In late January, opinion writer Charles Lane wrote in the Washington Post about a medical aid-in-dying case that happened in the Netherlands in 2016. Lane notes that a Dutch woman requested a medical aid-in-dying procedure in case she developed dementia, which sadly occurred. However, when the patient’s wishes were acted upon as dementia set in, the patient seemed to refuse the medicine, and it was forcibly administered by a physician while her family assisted in the procedure.
This case was eventually referred to the Dutch regulatory body, which deals with medical-aid-in dying, because of the peculiar and upsetting circumstances in which the procedure was carried out. Lane has used this tragic case to rightly discuss whether the procedure should occur when consent is in doubt.
The solution to Lane’s concerns seems to be in Washington, DC’s medical aid-in-dying legislation, the DC Death with Dignity Act of 2015. Under this law, only a select group of people are able to utilize the procedure, which means that one must be “a terminally-ill patient who is a resident of the District of Columbia, is at least eighteen (18) years or older, is under the care of a physician and is expected to live for no more than six (6) months. Further, the patient cannot be suffering from impaired judgment as a result of depression or a psychiatric or psychological condition and must be capable of making the decision, expressing an intent to take a medication that will cause death, and must be physically capable of taking the medication.”

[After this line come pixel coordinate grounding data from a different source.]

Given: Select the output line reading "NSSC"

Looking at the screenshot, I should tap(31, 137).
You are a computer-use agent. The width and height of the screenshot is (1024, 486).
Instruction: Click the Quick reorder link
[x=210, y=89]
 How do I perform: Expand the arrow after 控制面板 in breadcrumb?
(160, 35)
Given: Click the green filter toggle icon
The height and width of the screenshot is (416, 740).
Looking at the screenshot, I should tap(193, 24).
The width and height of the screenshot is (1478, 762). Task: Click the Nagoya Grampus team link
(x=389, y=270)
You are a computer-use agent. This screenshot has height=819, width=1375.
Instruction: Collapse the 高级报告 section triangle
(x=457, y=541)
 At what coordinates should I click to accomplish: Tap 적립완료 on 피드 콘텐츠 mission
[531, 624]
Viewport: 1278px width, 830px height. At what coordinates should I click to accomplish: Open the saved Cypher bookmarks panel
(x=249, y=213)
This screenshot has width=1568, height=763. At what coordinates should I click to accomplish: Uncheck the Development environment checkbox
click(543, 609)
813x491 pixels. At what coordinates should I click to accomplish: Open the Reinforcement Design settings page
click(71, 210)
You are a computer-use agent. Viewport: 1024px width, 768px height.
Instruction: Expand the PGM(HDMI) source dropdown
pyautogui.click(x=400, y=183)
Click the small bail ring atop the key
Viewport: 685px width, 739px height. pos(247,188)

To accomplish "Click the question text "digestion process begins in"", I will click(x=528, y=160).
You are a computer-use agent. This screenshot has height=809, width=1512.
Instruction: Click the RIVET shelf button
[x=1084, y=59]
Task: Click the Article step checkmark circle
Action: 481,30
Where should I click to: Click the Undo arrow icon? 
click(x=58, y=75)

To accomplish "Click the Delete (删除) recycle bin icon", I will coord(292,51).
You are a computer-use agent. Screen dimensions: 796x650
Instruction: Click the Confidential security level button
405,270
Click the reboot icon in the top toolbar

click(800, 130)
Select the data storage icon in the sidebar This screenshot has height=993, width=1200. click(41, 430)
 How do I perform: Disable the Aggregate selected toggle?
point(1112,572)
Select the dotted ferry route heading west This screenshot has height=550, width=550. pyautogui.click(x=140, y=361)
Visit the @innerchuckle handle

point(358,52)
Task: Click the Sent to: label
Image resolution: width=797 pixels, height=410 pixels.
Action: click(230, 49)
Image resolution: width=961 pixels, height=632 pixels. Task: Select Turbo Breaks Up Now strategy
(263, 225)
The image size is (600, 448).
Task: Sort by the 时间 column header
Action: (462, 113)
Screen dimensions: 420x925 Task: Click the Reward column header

As if that weren’t strict enough, “The patient must make an initial oral request, a written request, and then a second oral request. Furthermore, the second oral request cannot be made any sooner than fifteen (15) days after the first oral request.”
The American Humanist Association was proud to work on this bill and fight for its passage, not just because we support individual autonomy and the right to have a medical aid-in-dying procedure, but because this law can stand as a template for how such legislation should look. By requiring the patient to receive the consent of so many doctors, and by ensuring the patient’s mental acuity and ability to self-administer the medicine, concerns (like Lane’s) over patients being forced into the procedure or not understanding the consequences of ingesting the medicine are effectively eliminated.
And while the law might be more onerous than similar policies across America and around the world, the relative difficulty in participating in the procedure protects patients who might suffer from the law’s misapplication, regardless of whether that misapplication occurs for malevolent or benevolent reasons.
Human suffering should be mitigated when possible, and medical aid-in-dying procedures may be the last hope for people who are in constant pain and seek relief. But the human suffering that is caused by a misapplication of these procedures must also be acknowledged and combatted, which is why policies dealing with these procedures must be as well-thought out as the DC Death with Dignity Act of 2015.